START DATASET EXCERPTS

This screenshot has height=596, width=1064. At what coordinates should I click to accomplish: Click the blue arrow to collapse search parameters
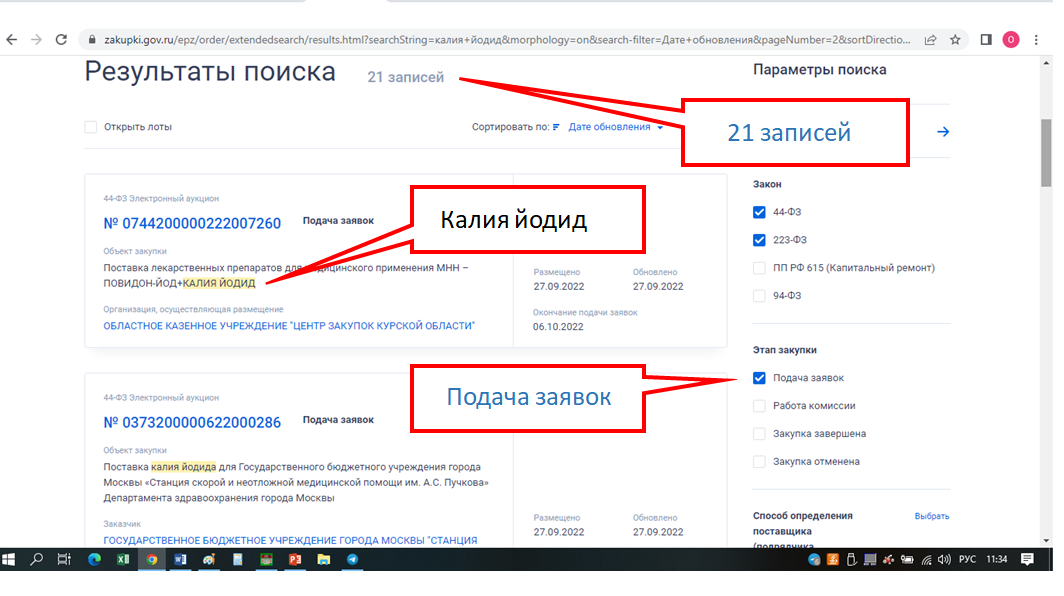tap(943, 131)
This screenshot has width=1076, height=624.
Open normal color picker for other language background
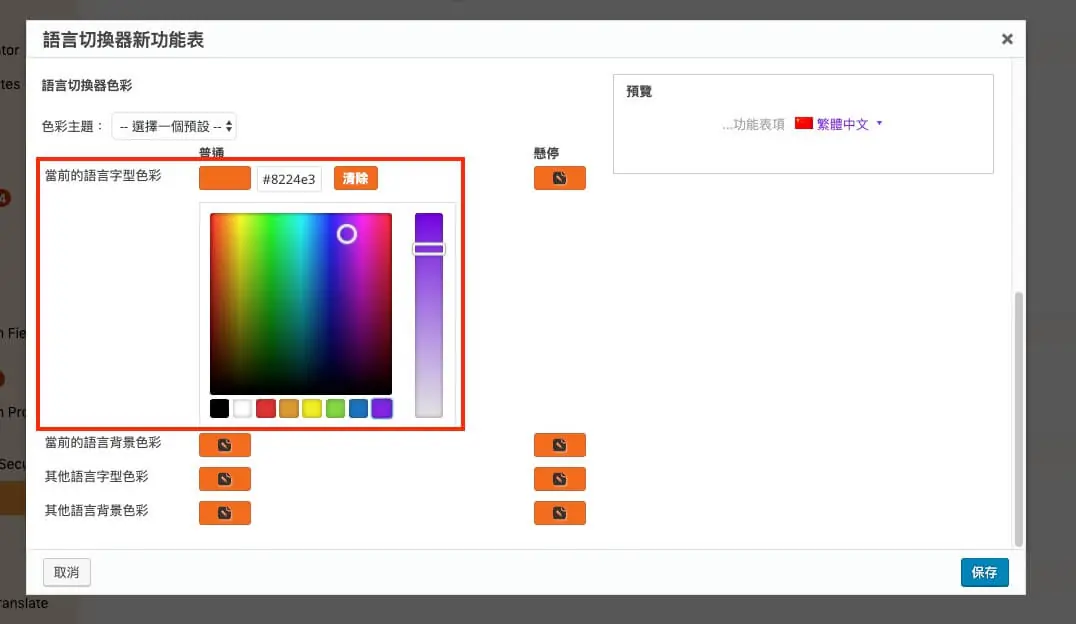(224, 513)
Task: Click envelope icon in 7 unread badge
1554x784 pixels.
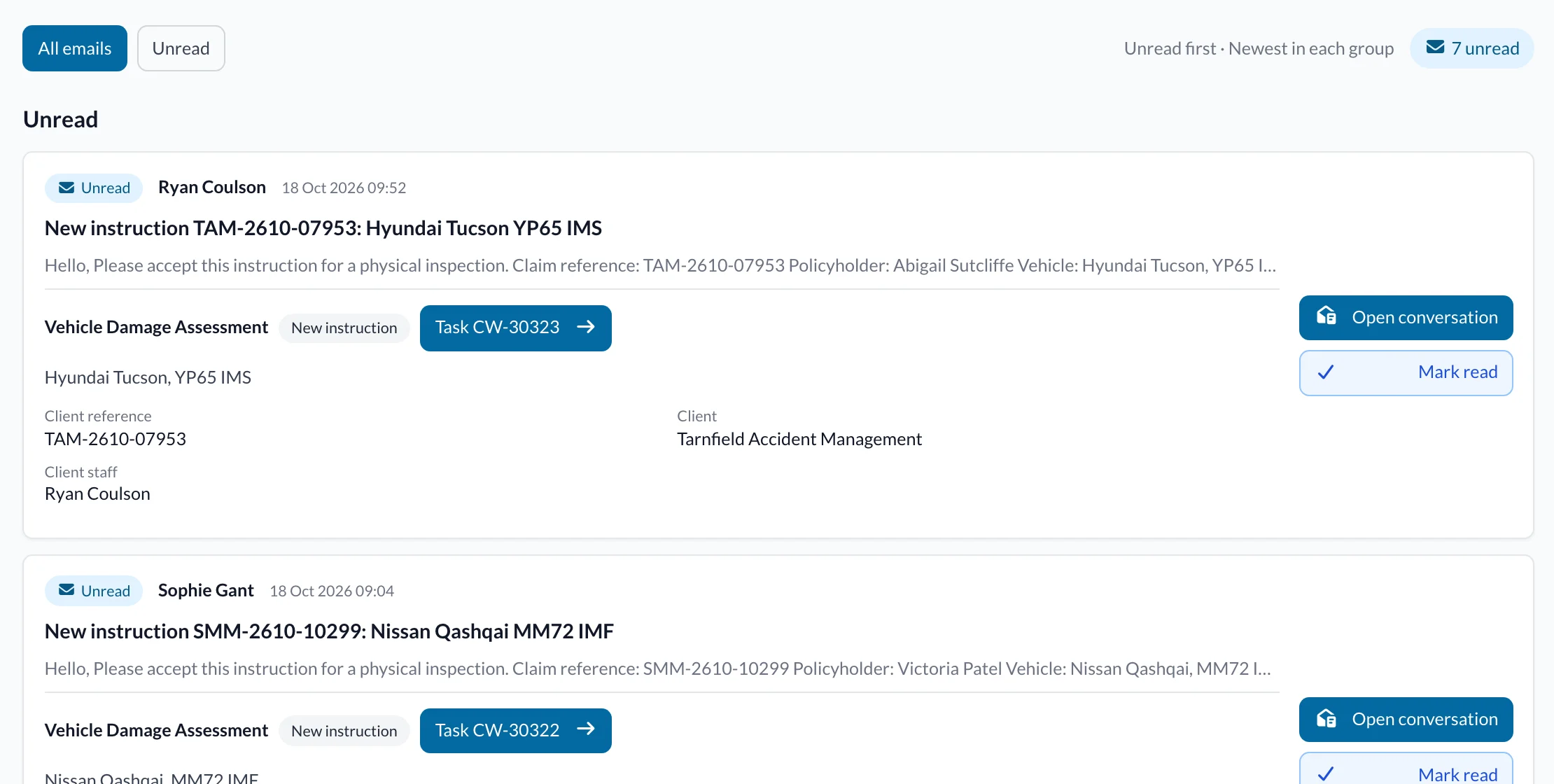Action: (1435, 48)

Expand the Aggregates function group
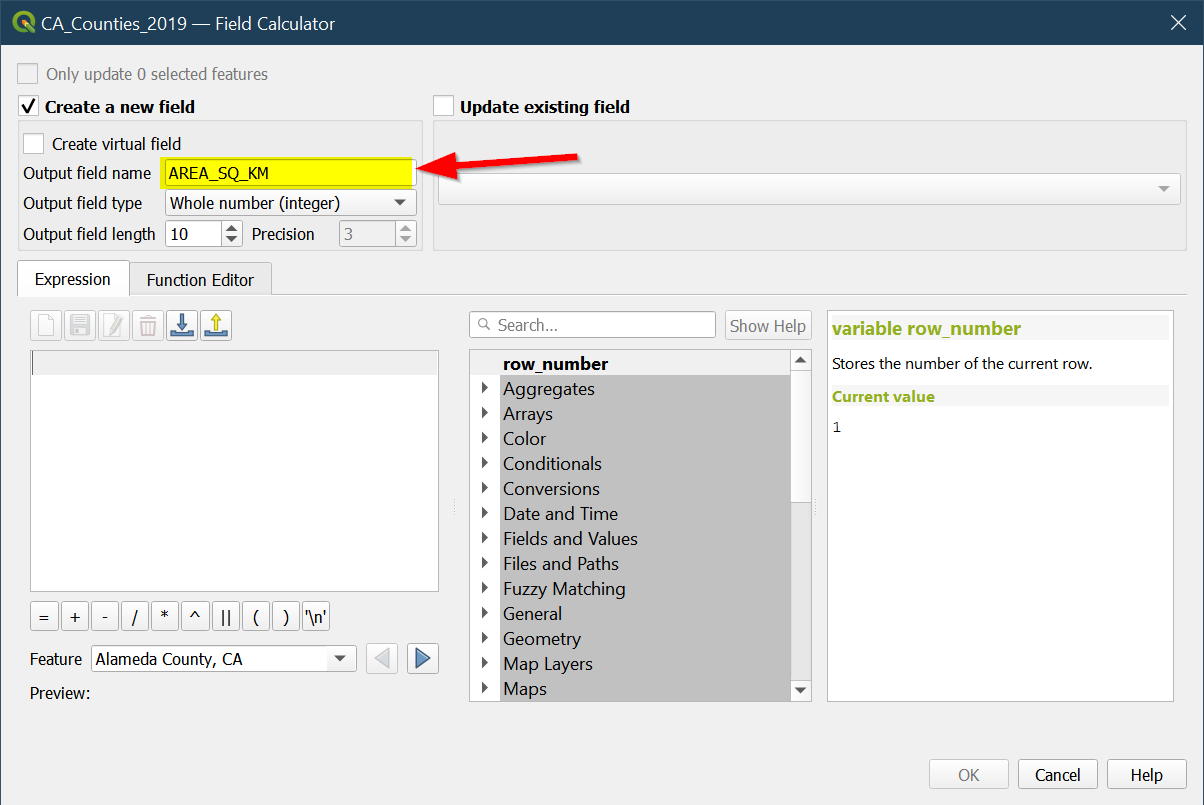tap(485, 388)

END DATASET EXCERPTS

> **WHAT NEEDS TO BE DONE**: Please print the line that contains "Open normal color" along with every later line of the material, exactly, through the last one. Leave pictures out of the copy.

> **ANSWER TO THIS TASK**:
Open normal color picker for other language background
(224, 513)
Task: Click envelope icon in 7 unread badge
1554x784 pixels.
Action: (1435, 48)

Expand the Aggregates function group
tap(485, 388)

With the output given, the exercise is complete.